WHEN your travelling on a train you need to pass the time, what better way than reading a short story on your phone.
Couple Keith and Sharon Boothroyd have developed a new free download app called ‘A Quick Read’, with 32 stories from 17 different writers including Brighouse writer Sally Jenkins.
App developer Keith works in air conditioning in Brighouse but in his spare time he has developed an interest in computer programming.
“When we’ve travelled on train journeys, I’d noticed how travellers love reading to help pass the time and decided to develop the app,” he said. “The app is for any grown-up who loves reading and it’s easy to use.
“We launched it in October and it is going brilliantly.

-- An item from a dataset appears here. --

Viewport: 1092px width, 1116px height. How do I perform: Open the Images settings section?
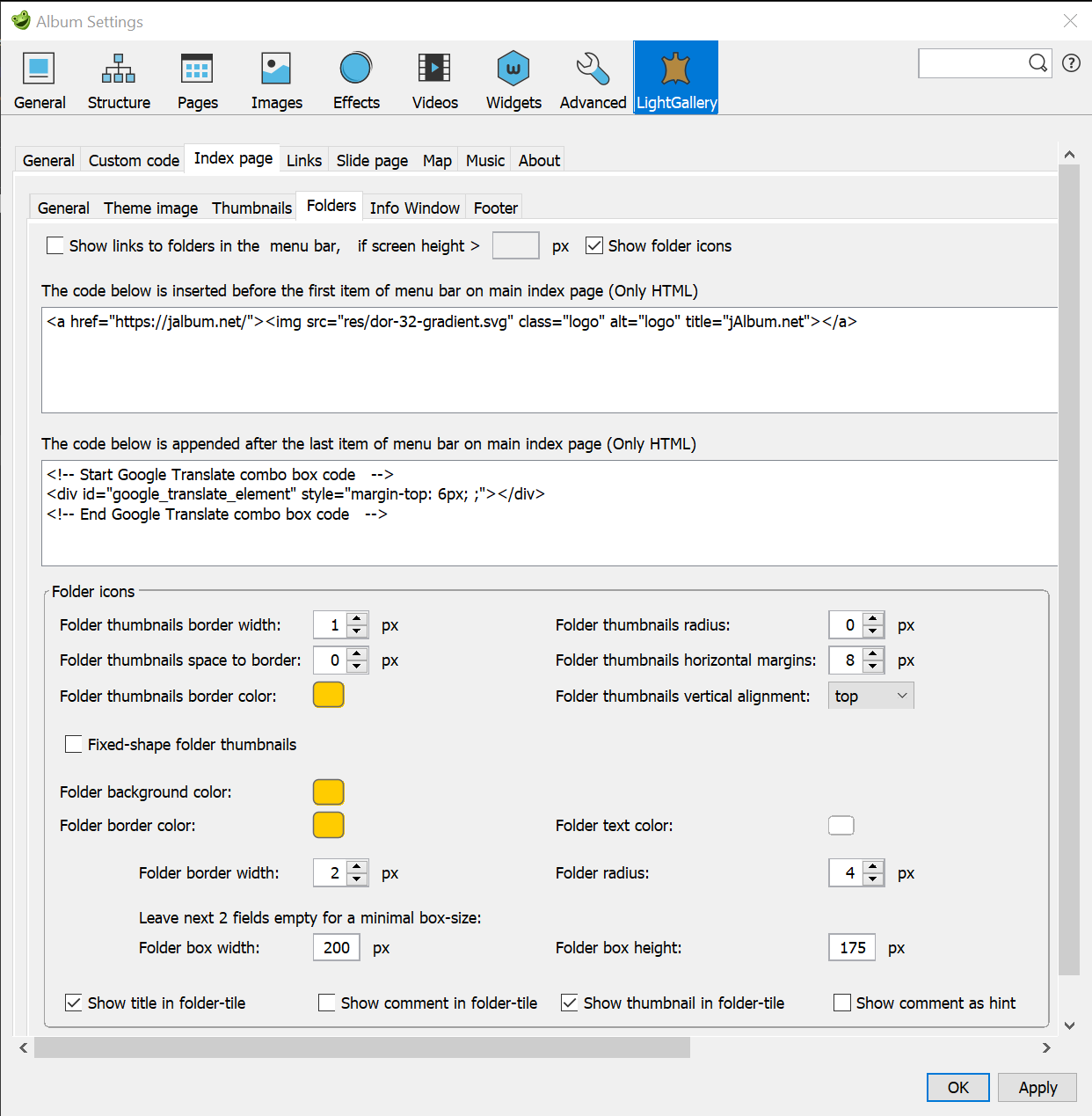click(276, 77)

We are getting more writers every day.
“In fact it was going so well that we had to upgrade the number of servers we had because people were complaining about how long it was taking to download.”
He said the aim of the app was to provide a free platform for writers of short fiction to display their work, and at the same time, provide readers with a free continuous supply of stories.

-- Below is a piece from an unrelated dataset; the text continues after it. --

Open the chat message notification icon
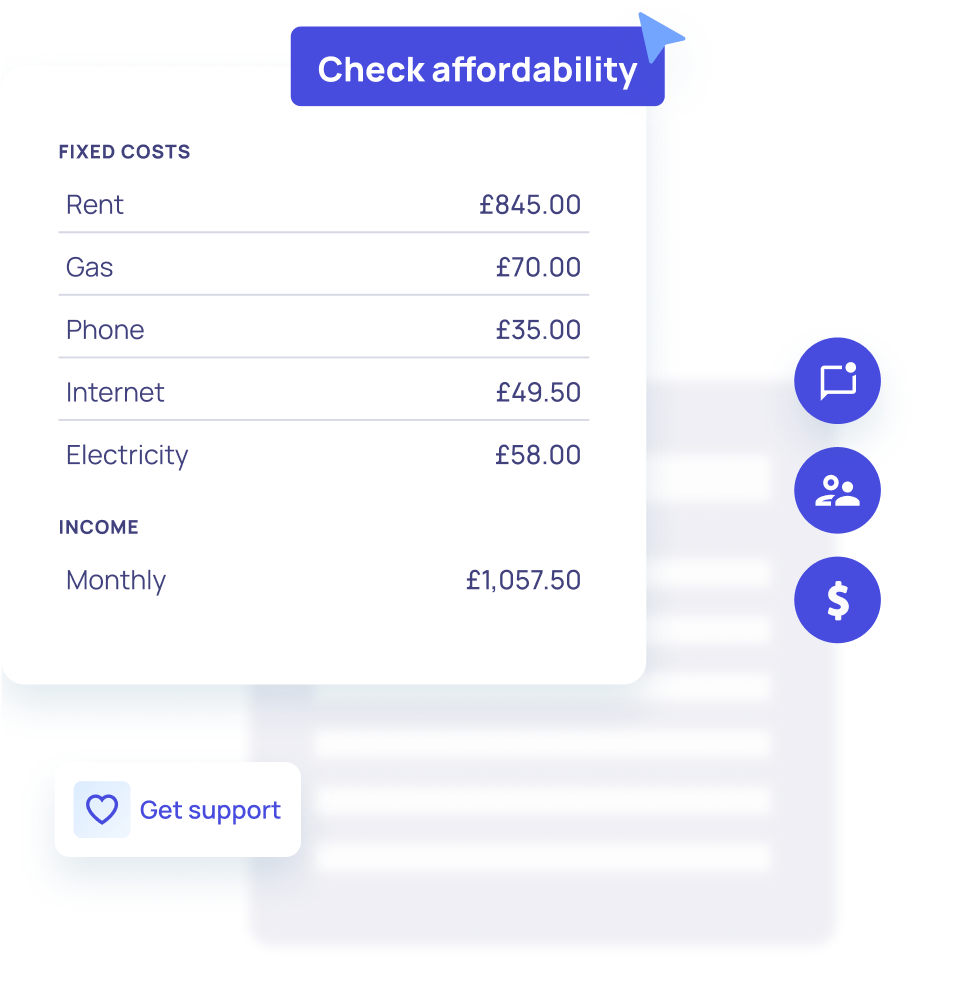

“We must say a huge thank you to the writers who have submitted work to us as they have helped us to launch this project,” he said.
His wife Sharon who works at a Brighouse bank also writes in her spare time.
She said they wanted the app to be successful so they could attract sponsorship in order to give a small amount to some of the contributors.
“We don’t want to pay them a great deal it is purely a gesture,” she said. “We have received some great feedback from people and the reviews have been fantastic.
“This app is the first for Android phone users and with categories for readers to choose from.”
The categories include crime, mystery, heart-warming, paranormal and a twist in tale.
Keith, 51, said the idea was that most people don’t leave home without their phone therefore it is an easy way to access it.
“You do take your phone everywhere with you, it is something you have all the time.”
His 46-year-old wife added: “We just want as many stories as we can on it. It is also a platform for writers who are extremely good but are struggling to get published.
“We don’t tell them what to write about either and it is left completely to them. We just ask them to keep it clean and write a maximum of 1,000 words because it is suppose to be a quick read.”
The app connects to the accompanying website to download stories. The user can then read the story straight away, or save it on their phone to read later.
Sharon added: “It is a brilliant way to access fiction on a regular basis.”
The couple who live at Whinney Hill Park, Brighouse, are no strangers in finding news ways to encourage more people to read using new digital formats.
In 2008 they collaborated on their first novel ‘Yesterday, Today and Forever’ and published it on-line – and looked for volunteer readers to offer their views and give them feedback.
Keith came up with the plot for the novel which Sharon developed and expanded. She created new characters, came up with dramatic events and undertook historical research with the help of local historian Chris Helme.
Sharon who particularly enjoys the work of Ruth Rendall, Alan Bennett and other crime fiction writers, has written for pleasure since she was a child and has tried to break into the highly competitive women’s magazine fiction market.